The paper establishes the following theorems in the Quantum Random Oracle Model (QROM):

• Theorem 1.1 (Classical Keys/Ciphertext): Perfect-complete QPKE with classical keys and classical ciphertext does not exist.
• Theorem 1.3 (Classical Keys/Quantum Ciphertext): Perfect-complete QPKE with classical keys and quantum ciphertext does not exist.
• Theorem 1.4 (Quantum Public Keys): Perfect-complete QPKE with quantum public keys (where the public key is a deterministic function of the secret key, independent of the oracle) does not exist.

In all cases, an adversary (Eve) can break the scheme with probability $1 - O(\epsilon)$ using a polynomial number of queries to the random oracle.

5. Significance and Claims

The authors claim that this work provides a definitive characterization of the relationship between one-way functions and public-key encryption in the quantum world under the QCCC setting.

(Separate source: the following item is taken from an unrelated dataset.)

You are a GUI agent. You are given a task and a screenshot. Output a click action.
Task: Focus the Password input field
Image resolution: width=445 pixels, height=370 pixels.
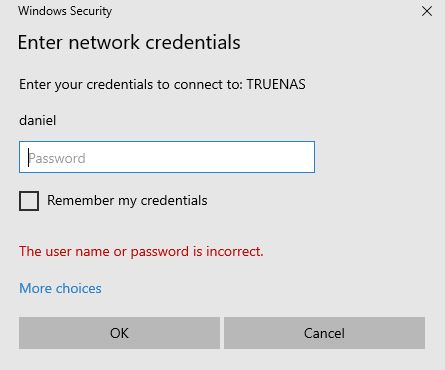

• Closing the Gap: The result closes the gap left by previous works that relied on conjectures or restricted models. It establishes that the "black-box barrier" between Minicrypt and Cryptomania persists even when quantum algorithms are allowed to query the oracle.
• Natural Assumptions: The focus on "perfect completeness" is highlighted as a natural requirement satisfied by many known schemes (including those with quantum keys), making the impossibility result robust and not an artifact of overly strict definitions.
• Framework Utility: The authors suggest that the improved separation framework, particularly the win-win argument involving polynomial reprogramming and quantum Markov chains, may be applicable to proving lower bounds for other MPC-related primitives with perfect completeness.

The paper does not propose new cryptographic constructions or experimental implementations; its contribution is purely theoretical, establishing a fundamental limit on what can be achieved in quantum cryptography based on standard assumptions.